# Reverse Engineering Bunkai



## Makalakumu (Feb 7, 2008)

Is this possible to avoid?  Is this always a bad thing?  Isn't reverse engineering tied intimately to _henka - _variations?  What do my fellow karateka have to say about this?


----------



## Makalakumu (Feb 7, 2008)

This is a tough question and I believe that there are two camps on this issue.  One that believes the original applications should only be taught and another that has no problem with reverse engineering bunkai.  For myself, as a tangsoodoist, I was never taught the original applications, so the only way I can use kata is to reverse engineer them.


----------



## tshadowchaser (Feb 7, 2008)

Fot those that may not understad what your asking please explain reverse engineering  vs. the normal way of doing things


----------



## DavidCC (Feb 7, 2008)

When I read "reverse engineering" it makes me think you mean, exploring possible applications from movements in kata - applications not taught but ones that you "create".

I think this is certainly fun, and stimulating.  I think if approached with the realization that most of what you 'create' will not really be viable LOL then it's a good exercise.

I am now more in pursuit of application taught by guys much older and more exepreinced than me.  My kata, even when named the same, are often different than these masters', so then I have to try to map what they are doing to my kata, determine if what they are showing is even still part of it...

Which, really, is that so different?


----------



## MBuzzy (Feb 7, 2008)

Reverse Engineering is not necessarily creating something new.  Basically, it is taking a finished product or something that you already have and trying to determine how it was made and with what materials.  

So reverse engineering a kata could mean one of two things, either trying to figure out what the original creators had in mind when they made it or determining what the parts that make it up are.  The interpretation of those parts could be included in either scenario.

Personal opinion, reverse engineering and/or finding your own applications, in my opinion is what the kata were originally intended for.  If you cannot look at something and figure out ways to apply it and what makes it up, it will be more difficult to creatively apply the other things that you already know.  Learning how the creators or other people interpret it and apply it helps to build your way of thinking....i.e. creating intuition.


----------



## HankinSalem (Feb 9, 2008)

My understanding of tradition is that reverse engineering is what the advanced student is SUPPOSED to do. Only the designated heir to the system was taught all the "secrets" of the system. The rest of the students were supposed to figure it out for themselves.
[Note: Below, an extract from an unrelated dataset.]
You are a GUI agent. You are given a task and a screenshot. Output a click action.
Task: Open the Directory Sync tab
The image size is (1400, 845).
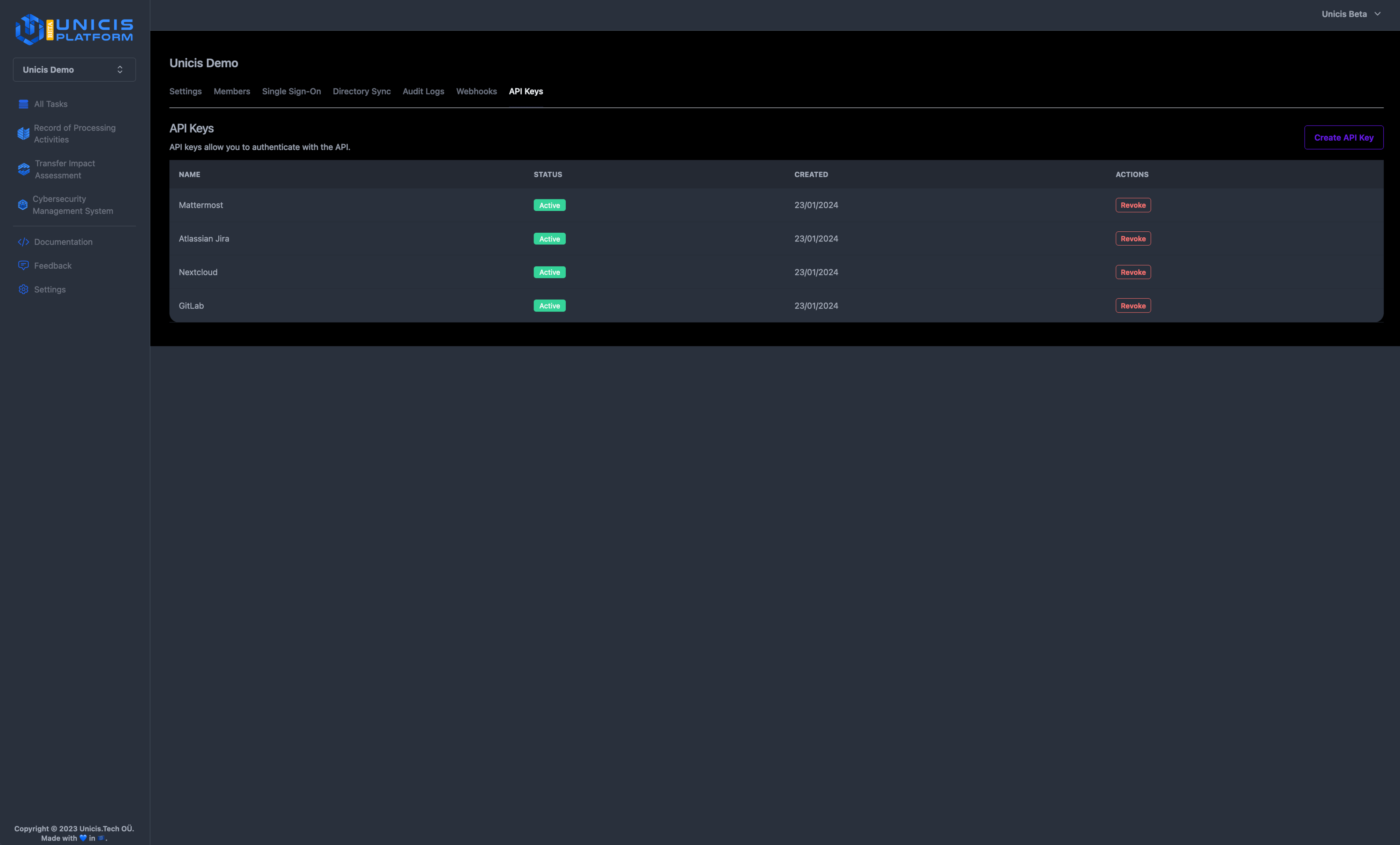pyautogui.click(x=361, y=91)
However, in "modern" times, certain "masters" in order to maintain control over the people in their organizations, have set things up where there was an orthodoxy, one way and one way only that was proper for kata practice and interpretation.

Any casual study of the history of the martial arts will quickly show that this is NOT the real tradition, that the student was supposed to be blazing his own trail after a certain amount of study.

If you want to see some interesting histories, look at the early days of Tai Chi Chuan, back when it was still a fighting art. One teacher would teach "large frame" his successor would develop and teach "small frame" another disciple would teach something completely different.

Same thing with White Crane Kung fu which went from White Crane to Feeding Crane to Shouting Crane to Ancestral Crane, all in the same lineage.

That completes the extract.